My best guess is that safeguards won't be a significant contributor to model access gap:
That said, it's not implausible that safeguards become biting. And potentially, in 6-12 months, safeguards become one of the biggest bottlenecks on outsiders getting work done.
Costs and rate limits
Maybe a model is technically available to the public, but outsiders can't run it at the workload insiders do, because they are constrained by costs or rate limits. This would contribute to a model access gap.
We should expect the market-rate of frontier models to rise: AIs will use up more GPUs, because of training-time scaling and inference-time scaling; and the opportunity cost for GPUs will increase.[4] See You are going to get priced out of the best AI coding tools (Daniel Paleka, 5th Nov 2025).
However, I think if labs provided the best internal models to outsiders with no markup, then I'm optimistic about the outsiders covering the rising costs. The outsiders will probably be able to spend billions of dollars during the ASI transition on making things go well. This is probably doable simply with philanthropic funding (supposing it's invested well). In particualr, if philanthropists expect to be spending most of their funding on compute, then they could invest in compute (and assets correlated with compute) as a hedge. If funders can’t cover the rising API costs, then we would need to lobby the labs or governments to subsidise compute, but this lobbying seems much more persuasive if we have the API access so we can demonstrate that the marginal utility of AI labour looks good.
Elicitation techniques (e.g. finetuning)
Lab employees probably have access to elicitation techniques like finetuning, RL training, scaffolding, etc. They'll use this to improve the models on the internal tasks, e.g. coding, architecture design, cybersecurity, etc. But if outsiders don't have access to the same elicitation techniques, then they may end up using a model that is less elicited for their use case.

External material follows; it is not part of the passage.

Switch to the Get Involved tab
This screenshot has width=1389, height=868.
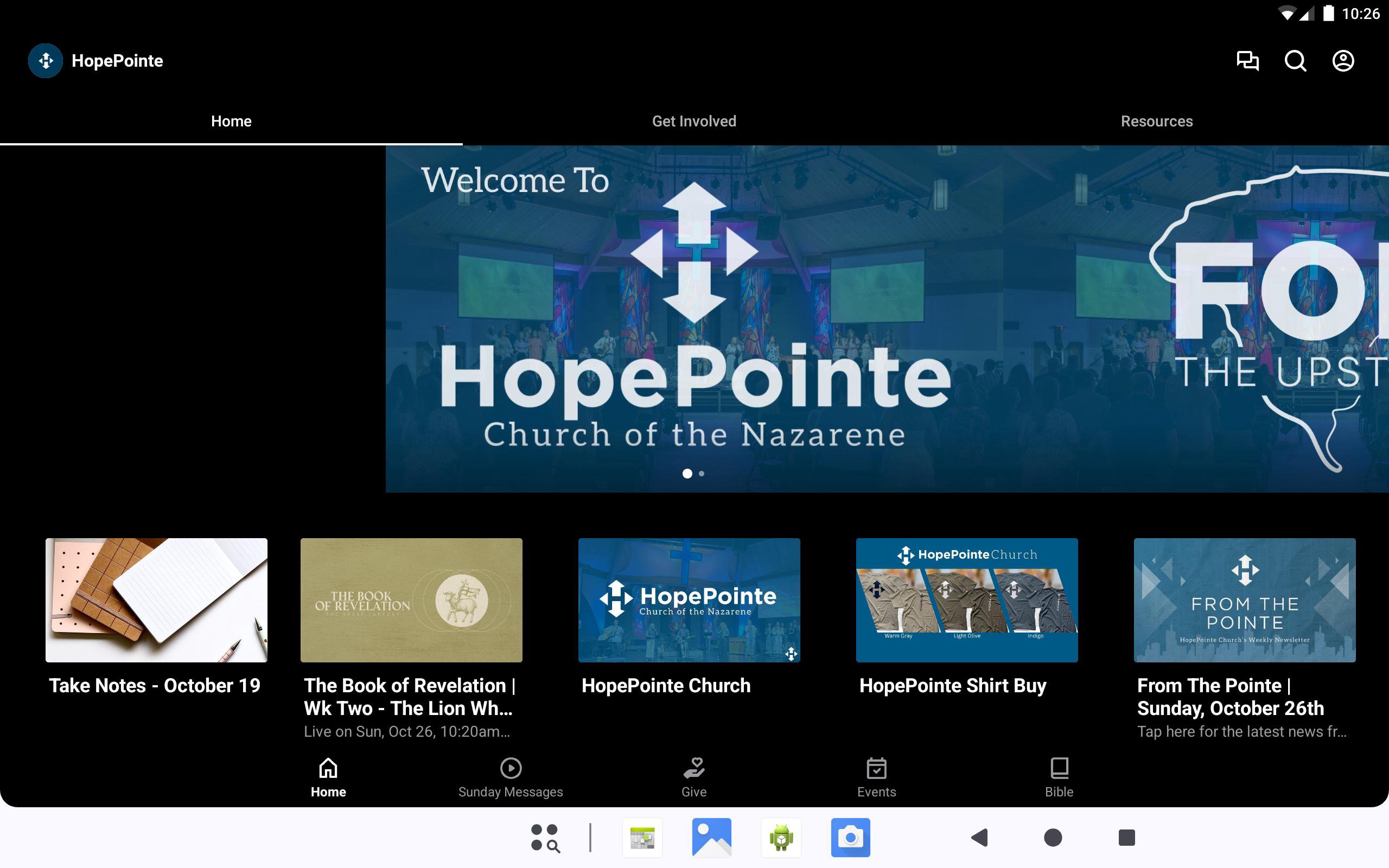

I don't expect this to bite hard in practice. The internal models are presumably well-elicited for internal tasks, and I expect enough generalisation between the distribution of internal tasks and external tasks. So an external researcher with access to the internal model probably doesn’t get a big uplift boost from elicitation access.
It's possible outsiders want to do different kinds of work than the insiders (e.g. policy stuff, conceptual research, macrostrategy, hard-to-verify reasoning). Hence, the outsiders will enjoy less uplift than the insiders. But I don't expect that this capability limitation could be resolved simply by giving outsiders access to the same elicitation techniques as insiders. If this does occur, then I recommend outsiders simply construct benchmarks/evals/RL-tasks which they want labs to hill-climb.